#### Stored records:
▽
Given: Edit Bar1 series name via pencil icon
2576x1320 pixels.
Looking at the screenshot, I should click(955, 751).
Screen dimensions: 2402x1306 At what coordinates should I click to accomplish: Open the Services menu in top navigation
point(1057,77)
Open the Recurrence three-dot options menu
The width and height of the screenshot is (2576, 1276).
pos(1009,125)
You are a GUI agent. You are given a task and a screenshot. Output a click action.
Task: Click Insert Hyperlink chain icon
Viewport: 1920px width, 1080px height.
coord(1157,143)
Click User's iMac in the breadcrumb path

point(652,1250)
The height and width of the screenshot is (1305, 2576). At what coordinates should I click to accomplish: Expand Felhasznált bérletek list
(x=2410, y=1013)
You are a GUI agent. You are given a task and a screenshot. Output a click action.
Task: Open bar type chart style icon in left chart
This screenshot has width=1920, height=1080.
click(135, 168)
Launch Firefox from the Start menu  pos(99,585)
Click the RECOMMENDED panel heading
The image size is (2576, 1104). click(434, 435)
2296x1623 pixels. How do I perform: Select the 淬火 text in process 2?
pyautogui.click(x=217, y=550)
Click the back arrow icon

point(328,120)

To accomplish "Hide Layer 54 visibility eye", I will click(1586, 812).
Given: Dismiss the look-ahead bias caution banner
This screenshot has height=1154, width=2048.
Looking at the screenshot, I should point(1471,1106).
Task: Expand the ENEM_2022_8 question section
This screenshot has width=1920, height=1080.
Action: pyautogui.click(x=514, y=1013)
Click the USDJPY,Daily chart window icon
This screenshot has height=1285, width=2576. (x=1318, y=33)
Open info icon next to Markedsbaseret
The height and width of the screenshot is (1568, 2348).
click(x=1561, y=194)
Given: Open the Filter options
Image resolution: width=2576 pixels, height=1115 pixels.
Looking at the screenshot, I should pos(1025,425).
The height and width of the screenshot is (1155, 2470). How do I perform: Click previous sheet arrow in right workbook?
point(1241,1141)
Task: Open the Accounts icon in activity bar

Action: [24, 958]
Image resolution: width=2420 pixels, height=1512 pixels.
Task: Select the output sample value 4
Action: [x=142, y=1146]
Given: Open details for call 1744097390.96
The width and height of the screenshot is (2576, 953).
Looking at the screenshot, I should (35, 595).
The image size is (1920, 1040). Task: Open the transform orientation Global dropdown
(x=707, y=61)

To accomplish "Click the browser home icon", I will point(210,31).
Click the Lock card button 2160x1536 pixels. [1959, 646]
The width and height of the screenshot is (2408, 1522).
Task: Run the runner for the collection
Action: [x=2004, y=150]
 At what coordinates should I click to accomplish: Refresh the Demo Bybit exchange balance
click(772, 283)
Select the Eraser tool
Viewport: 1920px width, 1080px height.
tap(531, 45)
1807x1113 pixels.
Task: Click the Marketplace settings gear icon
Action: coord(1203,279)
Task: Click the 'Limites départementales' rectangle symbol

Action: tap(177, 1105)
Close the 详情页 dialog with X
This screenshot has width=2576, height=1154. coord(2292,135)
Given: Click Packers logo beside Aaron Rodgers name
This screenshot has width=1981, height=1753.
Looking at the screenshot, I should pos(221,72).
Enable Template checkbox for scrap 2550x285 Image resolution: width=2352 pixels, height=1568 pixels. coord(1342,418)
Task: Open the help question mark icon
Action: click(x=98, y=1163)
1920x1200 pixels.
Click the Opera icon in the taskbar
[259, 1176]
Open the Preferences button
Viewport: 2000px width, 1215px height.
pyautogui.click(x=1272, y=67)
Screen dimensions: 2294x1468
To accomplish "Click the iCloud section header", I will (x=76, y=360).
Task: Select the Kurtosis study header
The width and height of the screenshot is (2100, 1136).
△
#### Task:
From the line containing "Given: Click Packers" to the final line of the data above, transcribe every line exactly and nothing more.

#### Solution to this task:
Given: Click Packers logo beside Aaron Rodgers name
This screenshot has width=1981, height=1753.
Looking at the screenshot, I should pos(221,72).
Enable Template checkbox for scrap 2550x285 Image resolution: width=2352 pixels, height=1568 pixels. coord(1342,418)
Task: Open the help question mark icon
Action: click(x=98, y=1163)
1920x1200 pixels.
Click the Opera icon in the taskbar
[259, 1176]
Open the Preferences button
Viewport: 2000px width, 1215px height.
pyautogui.click(x=1272, y=67)
Screen dimensions: 2294x1468
To accomplish "Click the iCloud section header", I will (x=76, y=360).
Task: Select the Kurtosis study header
The width and height of the screenshot is (2100, 1136).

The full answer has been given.